Improving Public Lands
The nation’s public lands - half the territory in the West - must be administered both for today’s multiple uses and for tomorrow’s generations. We support multiple use conducted in an environmentally and economically sustainable manner. We will preserve priority wilderness and wetlands - real wetlands of environmental significance, not the damp grounds of a bureaucrat’s imagination.
We support a thorough review of the lands owned by the federal government with a goal of transferring lands that can best be managed by State, county, or municipal governments. This review should ensure that the federal government retains ownership to unique property worthy of national oversight. Properties transferred from federal control must recognize existing property and mineral rights, including water, mining claims, grazing permits, rights of access, hunting, fishing, and contracts.
We recognize the historic use of public lands for livestock production in compliance with legal requirements. Our renewable rangeland should continue to be available under conditions that ensure both expanded production of livestock and protection of the rangeland environment. We condemn the Clinton Administration’s range war against this pillar of the western economy.
We recognize the need to keep our National Park System healthy and accessible to all. Our National Parks have a backlog of more than four billion dollars in maintenance and infrastructure repair projects. The nation’s natural crown jewels are losing some of their luster, tarnished by neglect and indifference. Our park system needs to be rebuilt, restructured, and reinvigorated to ensure that all Americans can enjoy and be proud of their parks.
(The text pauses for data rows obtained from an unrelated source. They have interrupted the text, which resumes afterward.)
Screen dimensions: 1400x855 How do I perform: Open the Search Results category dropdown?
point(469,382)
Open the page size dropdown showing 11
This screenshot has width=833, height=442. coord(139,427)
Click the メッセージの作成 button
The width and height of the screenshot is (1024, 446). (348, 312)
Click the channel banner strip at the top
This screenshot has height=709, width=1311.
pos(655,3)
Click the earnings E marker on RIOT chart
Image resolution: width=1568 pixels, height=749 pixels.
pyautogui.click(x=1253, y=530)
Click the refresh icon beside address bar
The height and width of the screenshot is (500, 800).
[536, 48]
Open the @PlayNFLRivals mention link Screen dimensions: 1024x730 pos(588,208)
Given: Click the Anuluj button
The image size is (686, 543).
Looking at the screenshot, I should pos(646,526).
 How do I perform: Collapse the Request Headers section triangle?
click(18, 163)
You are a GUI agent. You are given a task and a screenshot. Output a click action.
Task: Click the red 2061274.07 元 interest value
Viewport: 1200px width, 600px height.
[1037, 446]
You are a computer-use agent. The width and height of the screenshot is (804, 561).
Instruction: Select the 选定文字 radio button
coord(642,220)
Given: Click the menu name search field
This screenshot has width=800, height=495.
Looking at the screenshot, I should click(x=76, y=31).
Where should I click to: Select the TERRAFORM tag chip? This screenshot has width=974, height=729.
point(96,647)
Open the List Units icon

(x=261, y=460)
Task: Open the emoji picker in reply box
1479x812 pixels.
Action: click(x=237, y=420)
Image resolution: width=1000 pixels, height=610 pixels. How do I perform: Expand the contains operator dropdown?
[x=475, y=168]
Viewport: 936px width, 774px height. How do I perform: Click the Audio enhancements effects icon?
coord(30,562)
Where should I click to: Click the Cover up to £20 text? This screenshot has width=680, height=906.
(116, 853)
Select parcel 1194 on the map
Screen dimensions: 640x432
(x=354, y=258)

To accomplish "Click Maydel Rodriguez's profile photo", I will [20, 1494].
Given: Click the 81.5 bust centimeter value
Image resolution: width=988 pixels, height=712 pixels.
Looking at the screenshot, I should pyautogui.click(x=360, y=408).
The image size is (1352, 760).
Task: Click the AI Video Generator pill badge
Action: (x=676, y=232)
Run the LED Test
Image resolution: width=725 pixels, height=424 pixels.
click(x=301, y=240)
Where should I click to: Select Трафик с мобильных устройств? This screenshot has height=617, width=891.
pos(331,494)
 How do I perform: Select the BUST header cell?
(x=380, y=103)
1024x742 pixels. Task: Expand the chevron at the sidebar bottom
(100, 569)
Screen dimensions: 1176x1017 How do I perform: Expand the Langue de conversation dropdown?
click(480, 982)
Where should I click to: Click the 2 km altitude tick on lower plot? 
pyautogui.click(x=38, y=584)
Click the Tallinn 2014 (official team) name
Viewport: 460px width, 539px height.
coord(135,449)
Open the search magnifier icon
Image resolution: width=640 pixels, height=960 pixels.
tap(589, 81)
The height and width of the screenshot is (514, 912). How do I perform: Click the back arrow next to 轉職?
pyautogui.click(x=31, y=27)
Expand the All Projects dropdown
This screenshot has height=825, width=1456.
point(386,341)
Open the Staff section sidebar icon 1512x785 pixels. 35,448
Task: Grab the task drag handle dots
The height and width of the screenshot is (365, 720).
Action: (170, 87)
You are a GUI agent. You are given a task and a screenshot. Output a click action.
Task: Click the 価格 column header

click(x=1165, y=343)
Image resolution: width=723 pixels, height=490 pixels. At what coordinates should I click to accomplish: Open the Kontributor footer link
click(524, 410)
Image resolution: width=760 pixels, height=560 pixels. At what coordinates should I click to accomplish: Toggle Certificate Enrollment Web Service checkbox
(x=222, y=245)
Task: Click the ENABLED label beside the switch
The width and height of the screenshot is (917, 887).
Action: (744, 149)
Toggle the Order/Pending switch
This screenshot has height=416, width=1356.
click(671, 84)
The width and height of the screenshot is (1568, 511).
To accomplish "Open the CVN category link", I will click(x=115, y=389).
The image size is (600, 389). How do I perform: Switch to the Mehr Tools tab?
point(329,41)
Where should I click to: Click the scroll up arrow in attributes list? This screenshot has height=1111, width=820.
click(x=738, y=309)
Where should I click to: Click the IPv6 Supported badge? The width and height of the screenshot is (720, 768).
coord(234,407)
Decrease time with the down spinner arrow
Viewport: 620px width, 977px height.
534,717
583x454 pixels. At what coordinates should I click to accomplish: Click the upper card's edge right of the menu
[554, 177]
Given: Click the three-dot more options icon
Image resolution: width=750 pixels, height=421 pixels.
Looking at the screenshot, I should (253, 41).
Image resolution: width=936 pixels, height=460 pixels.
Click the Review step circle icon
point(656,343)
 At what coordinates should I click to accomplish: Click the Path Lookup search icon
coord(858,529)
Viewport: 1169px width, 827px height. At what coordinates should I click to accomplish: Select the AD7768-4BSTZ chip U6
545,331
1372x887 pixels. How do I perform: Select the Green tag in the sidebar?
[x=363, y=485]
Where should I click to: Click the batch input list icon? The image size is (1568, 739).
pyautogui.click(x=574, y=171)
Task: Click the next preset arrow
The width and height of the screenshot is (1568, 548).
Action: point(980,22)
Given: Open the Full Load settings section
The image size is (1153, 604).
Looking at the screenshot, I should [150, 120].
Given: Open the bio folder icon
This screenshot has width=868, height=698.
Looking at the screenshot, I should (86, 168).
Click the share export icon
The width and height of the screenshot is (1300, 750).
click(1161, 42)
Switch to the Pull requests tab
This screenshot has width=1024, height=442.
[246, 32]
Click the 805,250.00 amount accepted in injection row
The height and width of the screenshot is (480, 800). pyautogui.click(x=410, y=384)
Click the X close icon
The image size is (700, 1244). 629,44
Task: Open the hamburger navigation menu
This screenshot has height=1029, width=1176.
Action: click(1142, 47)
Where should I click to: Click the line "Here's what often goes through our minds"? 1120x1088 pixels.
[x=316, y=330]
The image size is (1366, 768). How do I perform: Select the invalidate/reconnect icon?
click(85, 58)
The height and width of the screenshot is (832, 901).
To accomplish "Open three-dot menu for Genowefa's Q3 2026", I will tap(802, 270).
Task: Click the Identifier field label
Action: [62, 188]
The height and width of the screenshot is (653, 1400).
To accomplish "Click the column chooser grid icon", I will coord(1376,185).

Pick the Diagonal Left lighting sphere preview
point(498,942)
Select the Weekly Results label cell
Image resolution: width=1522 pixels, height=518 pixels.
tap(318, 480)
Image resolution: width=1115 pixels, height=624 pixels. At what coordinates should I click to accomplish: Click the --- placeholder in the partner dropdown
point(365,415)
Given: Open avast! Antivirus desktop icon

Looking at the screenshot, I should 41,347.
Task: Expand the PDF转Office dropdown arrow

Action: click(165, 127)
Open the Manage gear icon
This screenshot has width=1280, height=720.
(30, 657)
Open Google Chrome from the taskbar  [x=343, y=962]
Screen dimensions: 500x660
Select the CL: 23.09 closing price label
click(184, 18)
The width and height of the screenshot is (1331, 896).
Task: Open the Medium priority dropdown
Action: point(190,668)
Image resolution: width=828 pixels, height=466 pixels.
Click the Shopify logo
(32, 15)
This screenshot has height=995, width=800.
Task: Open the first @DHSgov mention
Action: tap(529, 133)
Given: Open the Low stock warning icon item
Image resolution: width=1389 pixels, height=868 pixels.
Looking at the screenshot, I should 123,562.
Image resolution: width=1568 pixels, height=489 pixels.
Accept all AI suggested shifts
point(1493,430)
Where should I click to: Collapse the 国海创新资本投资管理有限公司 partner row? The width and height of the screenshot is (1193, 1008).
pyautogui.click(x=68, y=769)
We stand for sustainable forestry to stabilize and provide continuity for our timber industry and to improve the health of the country’s public forests. This requires active management practices, such as the responsible salvage harvesting of dead and diseased trees. The Democrats’ hands-off approach has made our great forests vulnerable to ravaging fires, insects, and disease.
The Democrats’ policies have devastated the economy of timber-dependent communities across the Pacific Northwest and in the Tongass National Forest, the Nation’s largest and most productive, to please elite special interests. We join families and communities in rural America who rely on public forests for their livelihood in calling for the federal government to carefully evaluate the socioeconomic impacts of its actions and to live up to its commitments to provide an adequate timber supply to dependent communities through sustainable forest management.
We reaffirm the traditional deference by the federal government to the States in the allocation and appropriation of water. We deplore the Clinton Administration’s disregard for State primacy through attempts to preempt State law with respect to water usage and watershed protection. We also recognize the need to protect adequate supplies of water for agriculture without unreasonable government mandates.
We support the original intent of the Mining Law of 1872: to provide the certainty and land tenure necessary for miners to risk tremendous capital investment on federal lands, thus preserving jobs - indeed, whole industries - and bolstering our domestic economy. We support appropriate changes to the law to ensure the taxpayer will receive a reasonable return for the value of extracted minerals. We oppose extremist attempts to shut down American mining in favor of our international competitors.